I was wondering around Boots the other day, bored out of my mind, dragged there by my partner so he could shop for grooming products. While he shopped I played around in the perfume section, browsing over smells for women, as you do. It seems every celebrity from Katie (Jordan) Price to Kate Moss, even Kylie Minogue, have a fragrance to flog this season. Why any woman would want to smell of a signature fragrance from Katie Price is beyond me. The whole notion of fragrances endorsed by celebrities has always baffled me. Curious, I took the opportunity while my partner shopped to sample them all, starting with Kylie. I sprayed her on a little piece of paper and waved her under my nose. PHEWWW! Kylie smells, not of Aphrodite, but a compost heap. Poor Kylie, downgraded by rotting veg. Moving on, Katie Price's "Precious Love" just stunk of desperation and onions. I was soon in a spraying frenzy, filling the air with famous lady smells. YUK! Britney's "Eay De Parfum" was hardly a fun filled circus and stunk like a poop filled horse stable. I had created a haze of celebrity smells, wafting through Boots, sales assistants stared at me disapprovingly. I like spraying sample bottles, it seems to offend anyone within a one-meter radius. So, I carried on. So many famous smells still to spray, to offend - Katy Perry, Paris Hilton, Sarah Jessica Parker and Jennifer Lopez all stunk, BADLY.
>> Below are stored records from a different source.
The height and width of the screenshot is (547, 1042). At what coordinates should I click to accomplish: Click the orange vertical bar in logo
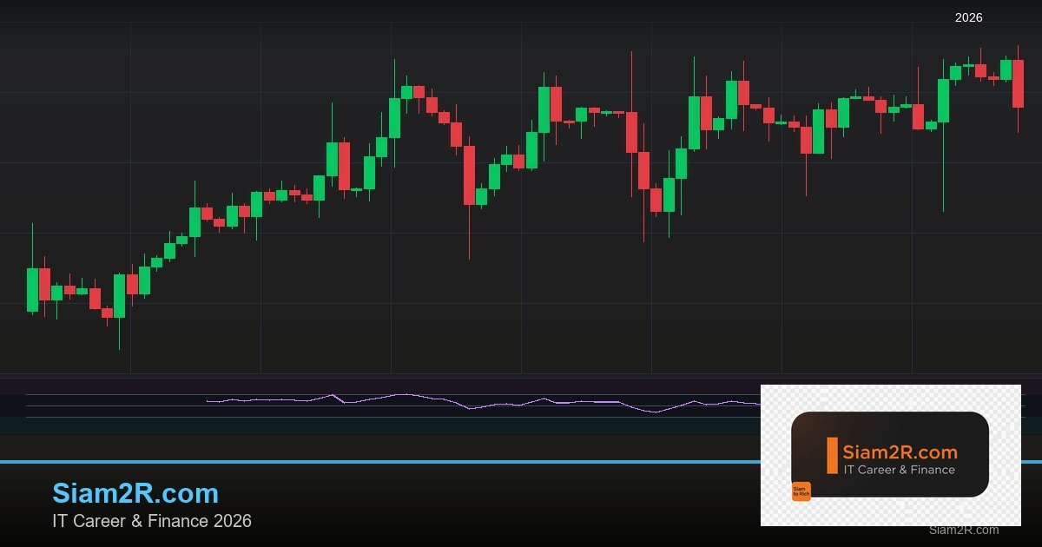click(832, 456)
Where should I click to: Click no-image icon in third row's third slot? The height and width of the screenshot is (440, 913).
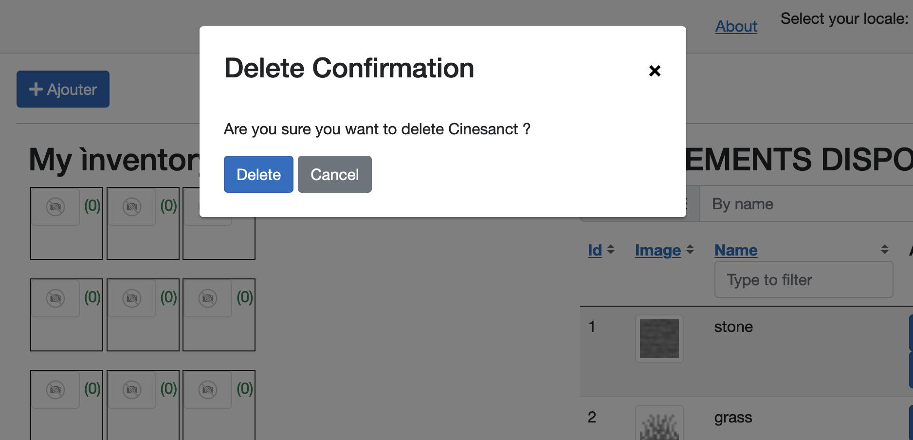coord(208,390)
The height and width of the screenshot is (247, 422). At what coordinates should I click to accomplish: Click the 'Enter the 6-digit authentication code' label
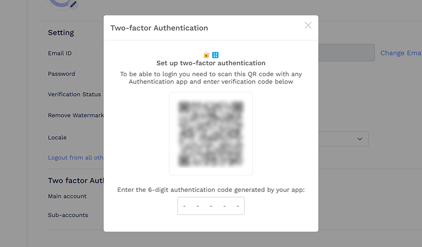(210, 190)
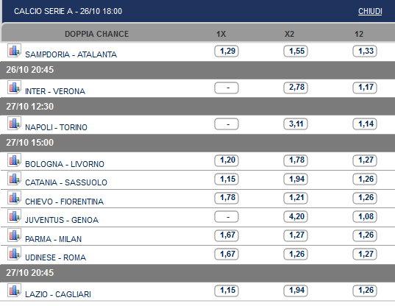Open statistics icon for Bologna - Livorno
The width and height of the screenshot is (395, 306).
(14, 160)
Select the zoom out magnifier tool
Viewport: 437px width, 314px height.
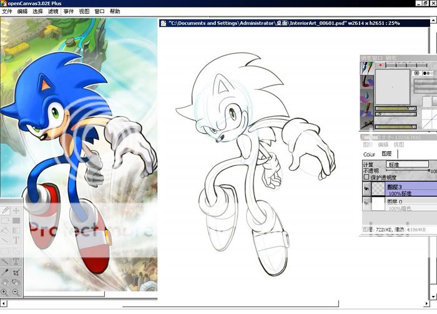point(16,292)
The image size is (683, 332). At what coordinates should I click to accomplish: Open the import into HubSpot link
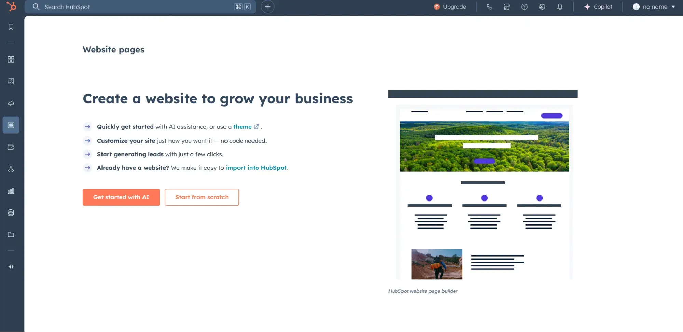click(x=256, y=168)
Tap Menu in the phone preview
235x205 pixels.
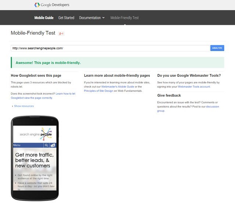[17, 145]
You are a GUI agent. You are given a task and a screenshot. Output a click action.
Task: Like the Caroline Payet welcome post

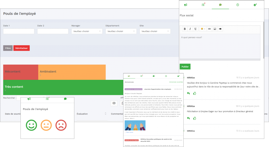(195, 93)
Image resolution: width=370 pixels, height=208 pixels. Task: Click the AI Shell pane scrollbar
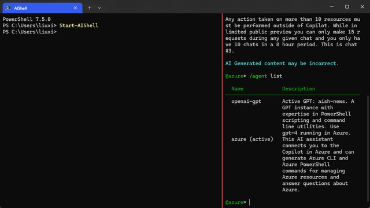click(x=368, y=151)
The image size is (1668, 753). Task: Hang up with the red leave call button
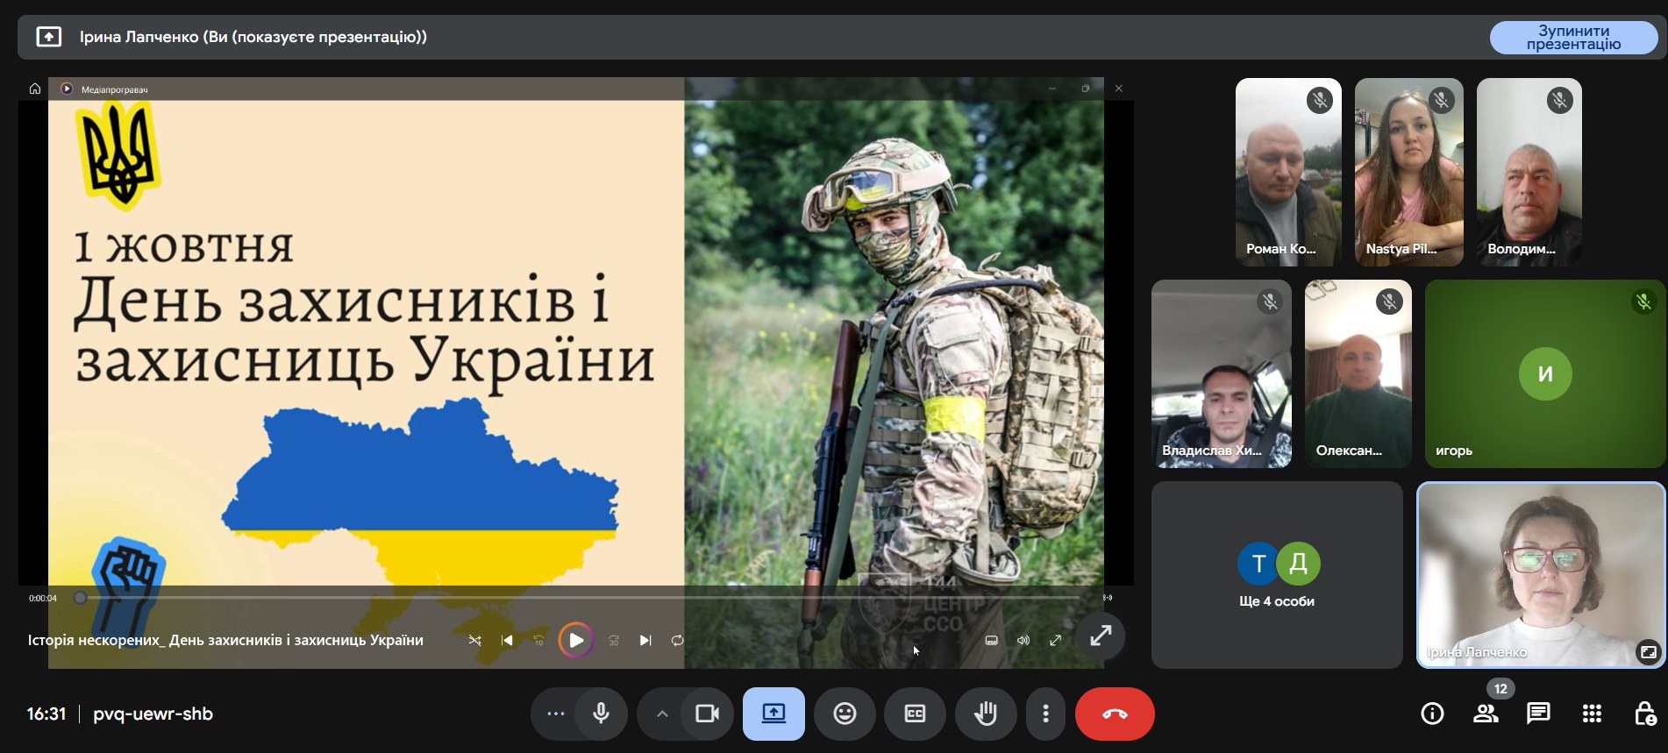tap(1115, 714)
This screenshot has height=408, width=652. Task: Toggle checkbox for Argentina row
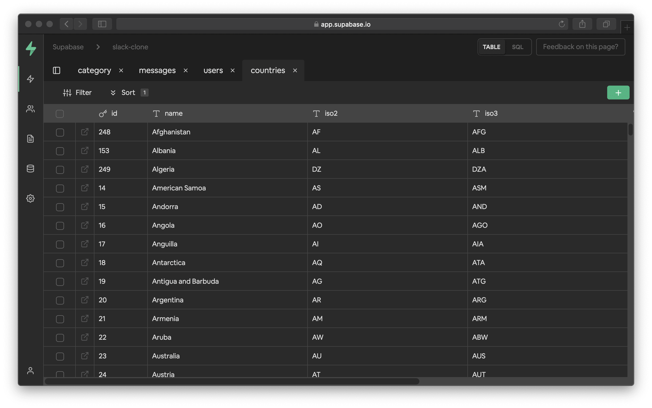point(60,300)
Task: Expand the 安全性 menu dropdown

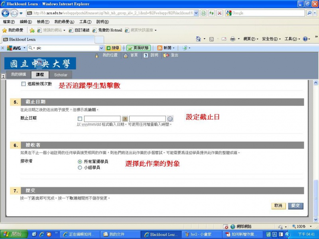Action: pyautogui.click(x=280, y=39)
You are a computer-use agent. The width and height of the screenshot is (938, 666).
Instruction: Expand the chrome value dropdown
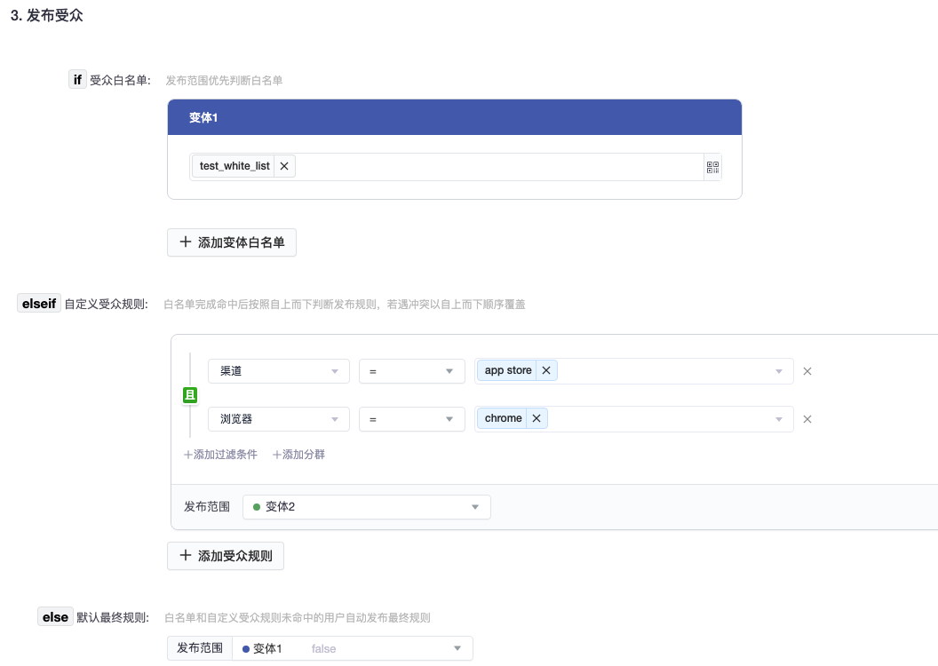(779, 419)

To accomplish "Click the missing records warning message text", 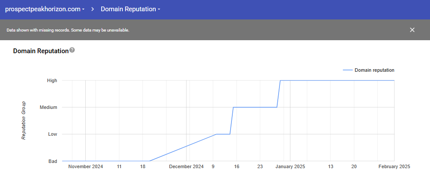I will tap(68, 30).
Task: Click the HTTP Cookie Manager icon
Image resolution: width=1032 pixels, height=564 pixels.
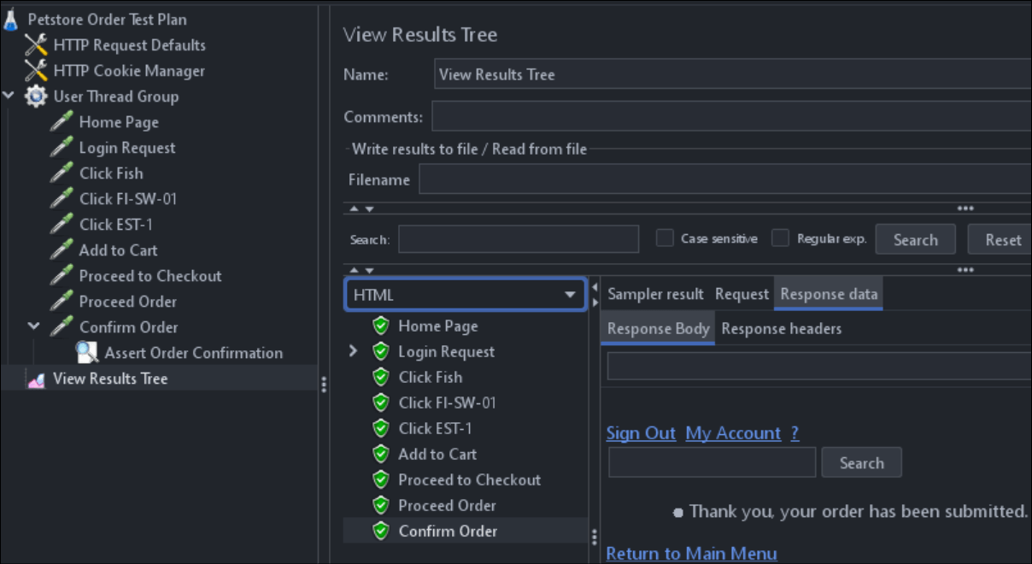Action: pyautogui.click(x=34, y=70)
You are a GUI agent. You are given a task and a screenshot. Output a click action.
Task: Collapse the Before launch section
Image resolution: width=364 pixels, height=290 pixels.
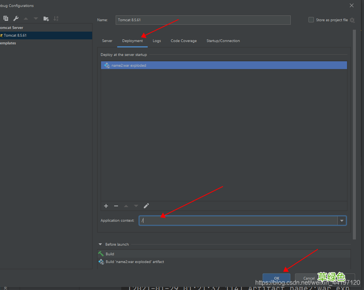coord(100,244)
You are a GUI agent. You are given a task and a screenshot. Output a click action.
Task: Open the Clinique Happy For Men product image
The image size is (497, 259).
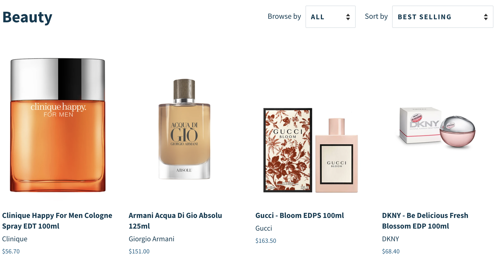tap(58, 125)
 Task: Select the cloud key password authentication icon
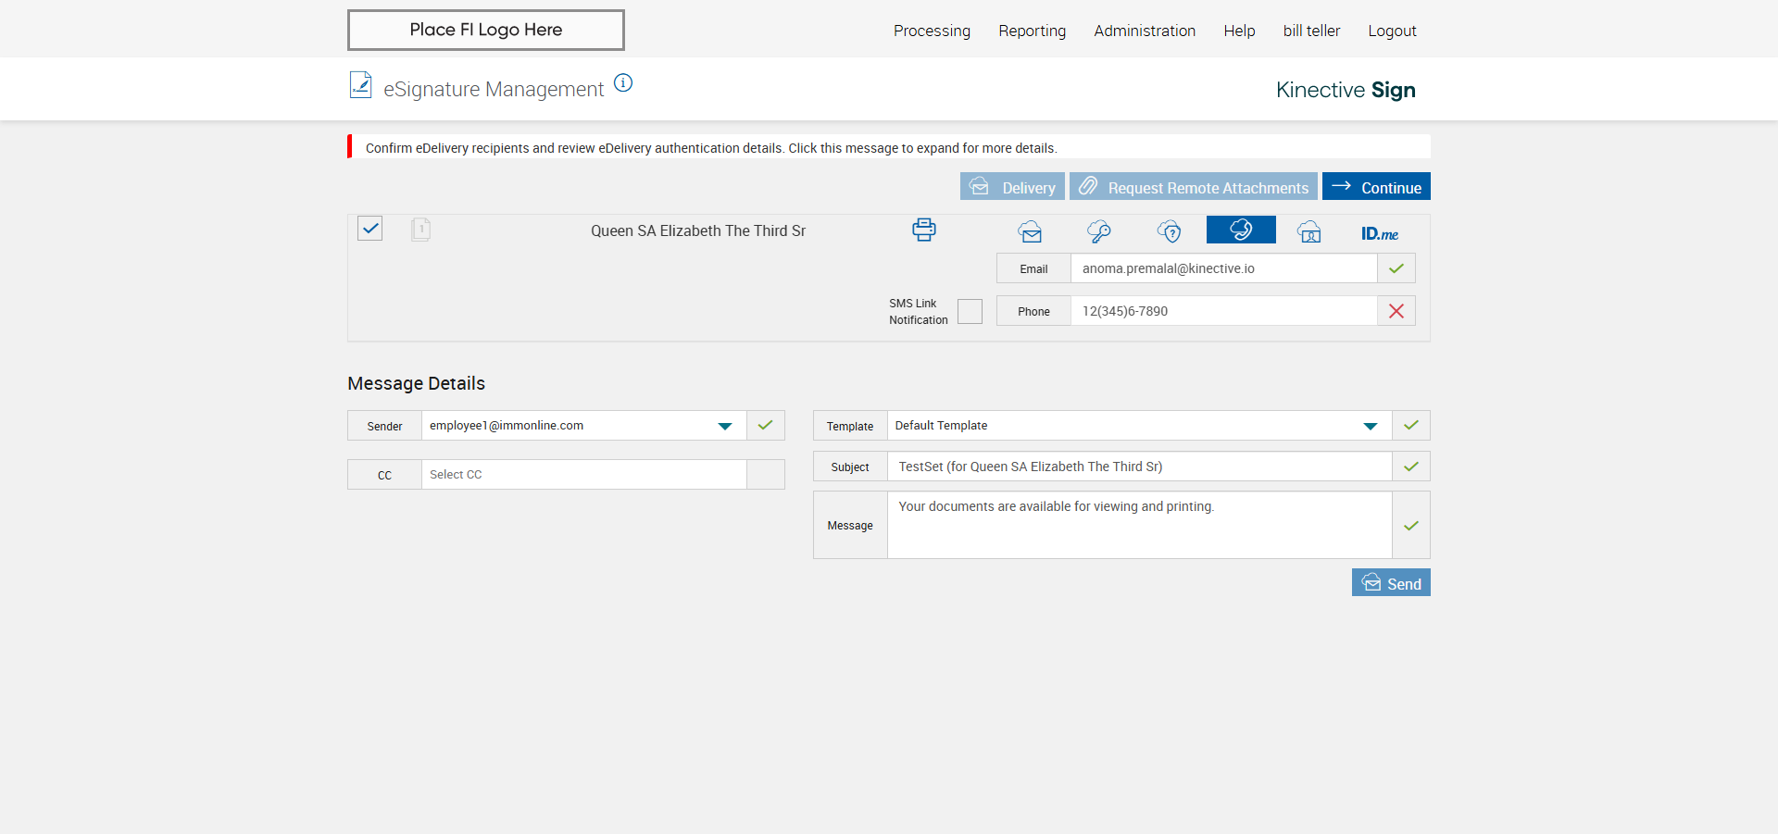click(x=1099, y=231)
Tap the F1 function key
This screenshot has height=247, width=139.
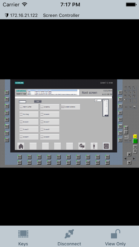(x=7, y=93)
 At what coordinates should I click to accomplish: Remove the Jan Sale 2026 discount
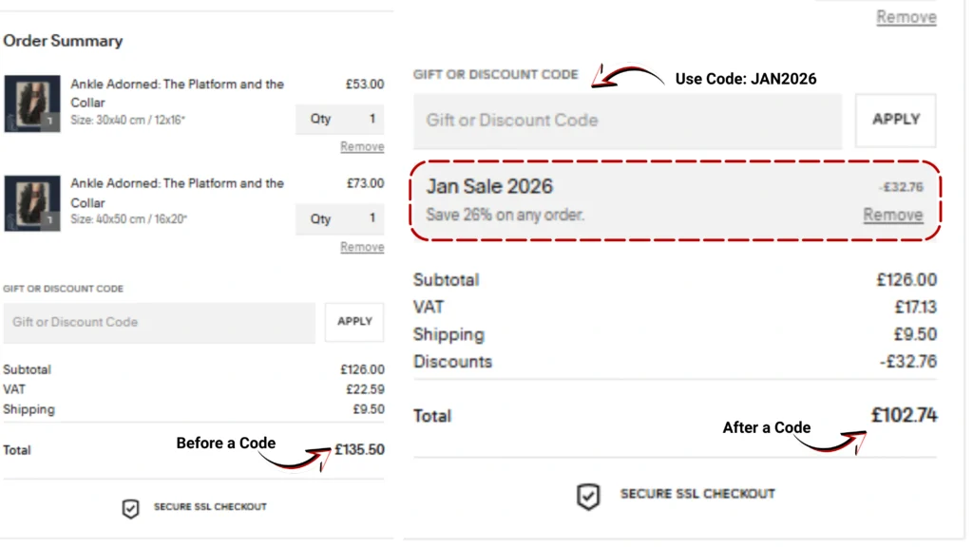tap(892, 215)
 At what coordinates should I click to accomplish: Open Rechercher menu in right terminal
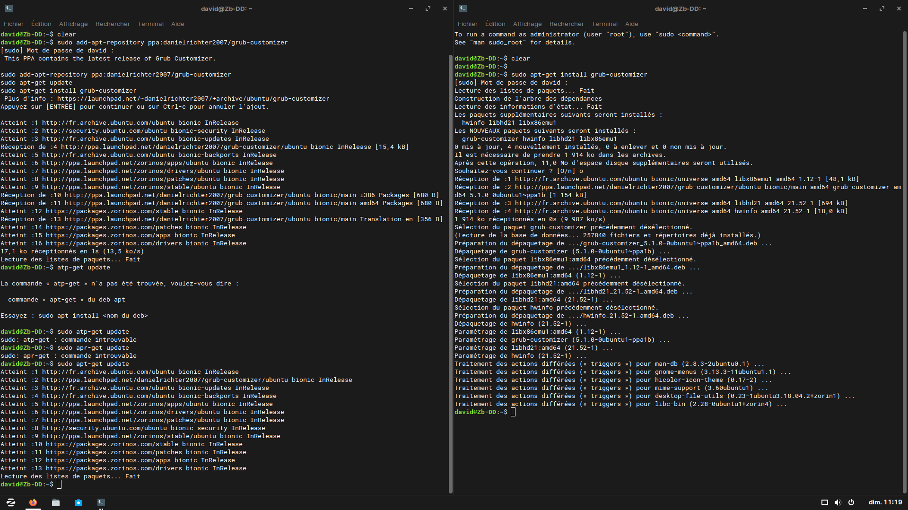(567, 24)
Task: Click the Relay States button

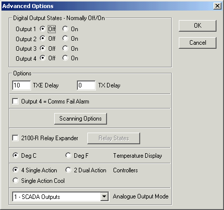Action: pos(114,138)
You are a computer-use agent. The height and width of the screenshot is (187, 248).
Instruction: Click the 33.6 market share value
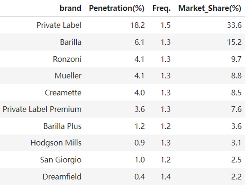[234, 25]
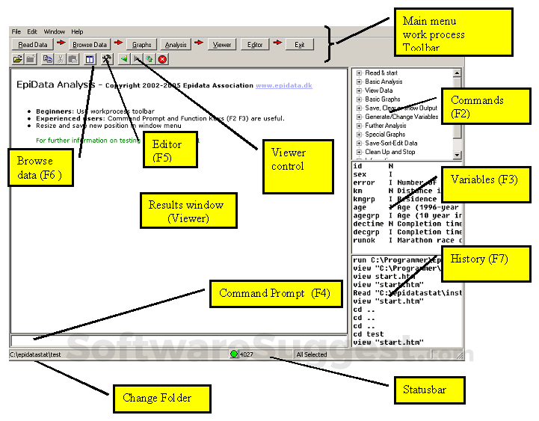Expand the Basic Analysis tree node
Viewport: 539px width, 421px height.
point(359,82)
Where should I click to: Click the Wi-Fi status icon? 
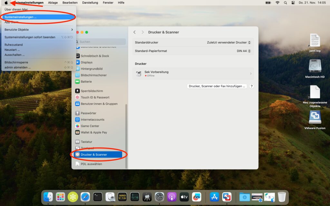(x=277, y=3)

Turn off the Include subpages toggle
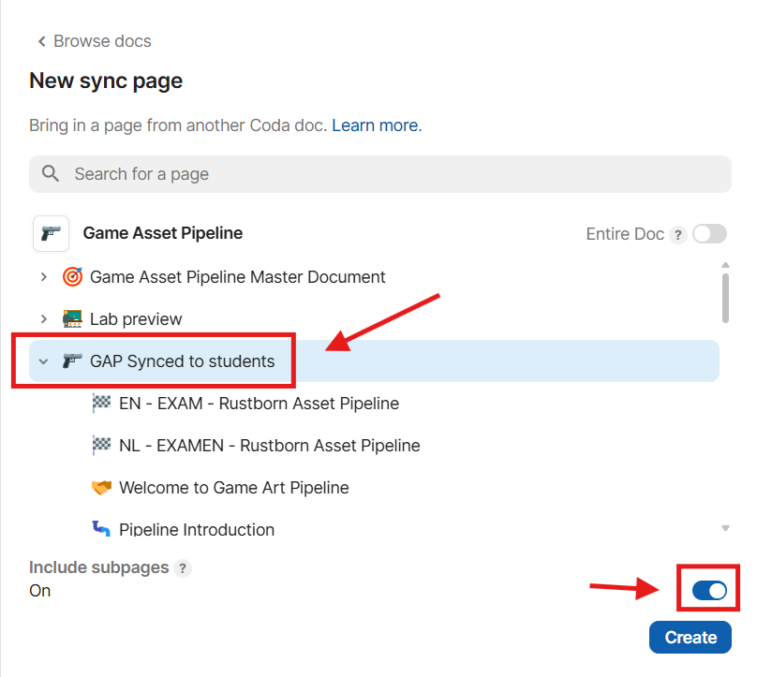tap(709, 590)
However, nothing could prepare me for Coleen Rooney's Pong. If you haven't heard of Coleen Rooney, all you need to know is, she's married to an English footballer and has an open relationship with him. It seems women who marry football players are very popular when it comes to selling bottled smells, as Mrs. Rooney prooves. I picked up another little piece of paper and sprayed Coleen's fragrance on it. Unfortunately no one warned me that Coleen's hole would open up and gush like a garden hose. I was chocking on Coleen's lady mist, hacking up a lung, ducking behind a counter, mortified. A sales assistant rushed over, snatched Coleen's bottle out of my hand and told me off with a single glare from her eyes. As I hurried off, embarrassed, she began to cough loudly. Clearly I wasn't the only one offended by Coleen's smell. Coleen Rooney's fragrance was by far the worse smell I have ever been hit with, a combination of old sweaty gym socks and vinegar. Her STINK stuck to me for days, I'm still scrubbing it off days later and it lingers below my nose as I type this. I don't think I'll ever spray another celebrity fragrance again. I mean god forbid Ann Widdecombe decides to launch a fragrance, a single spray could take my last breath and end my life. Maybe I should stay out of the women's fragrance department of Boots, I mean what was I doing there in the first place, they do have a mens section boasting David Beckham's new fragrance.